Taką politykę "prorodzinną" państwa widzę jako swoistą przemoc: materialną, mentalną i psychiczną. W wielu sytuacjach - jako tortury!!Że nie ma przemocy fizycznej? Jest , jest!!
Wystarczy spojrzeć na zaniebieszczone miasta z pałami, blokadami i gazem. I to wszystko przeciwko tym delikatnym kobietom- mimozom, którym z obleśnym uśmiechem ślini się dłonie i z pełną kurtuazją przepuszcza ją, obładowaną zakupami, w drzwiach.
Dobrze mieć kogoś pod butem, panowie politycy czy księża purpuraci, prawda?! Dobrze mieć niewolnika, który zarobi swoją część na dom a potem posprząta, ugotuje, opierze a i w nocy do czegoś się przyda, jak całkiem na pysk nie padnie!

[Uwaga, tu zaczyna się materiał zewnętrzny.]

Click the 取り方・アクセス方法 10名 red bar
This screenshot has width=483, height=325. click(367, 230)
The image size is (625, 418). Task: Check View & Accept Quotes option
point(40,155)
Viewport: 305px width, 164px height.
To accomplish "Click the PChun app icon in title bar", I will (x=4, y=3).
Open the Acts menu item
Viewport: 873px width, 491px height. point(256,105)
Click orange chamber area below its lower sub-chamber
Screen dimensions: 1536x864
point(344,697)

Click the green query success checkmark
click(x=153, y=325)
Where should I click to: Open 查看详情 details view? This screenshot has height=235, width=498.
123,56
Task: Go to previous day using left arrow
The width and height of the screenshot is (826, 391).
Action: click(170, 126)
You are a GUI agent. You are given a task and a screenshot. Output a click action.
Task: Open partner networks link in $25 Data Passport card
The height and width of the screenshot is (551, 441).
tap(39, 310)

Naprawdę chcemy tak żyć?! Chcemy takiego opresyjnego państwa?!! To państwo jest wrogie obywatelowi i BARDZO WROGIE KOBIETOM!!!
Chcecie takiego państwa?!!
Bo ja nie!!
I w gruncie rzeczy mogłabym się już nie odzywać, bo- na szczęście- moja macica należy już wyłącznie do mnie, ale mam dzieci, mam wnuki i to one/oni będą żyli w kraju, w którym nie ma poczucia bezpieczeństwa, stabilizacji i normalności, w którym polityka i kościół uzurpują sobie prawo do bycia sumieniem swoich obywatelek i obywateli...
Mogłabym się nie odzywać... Nie mogłam!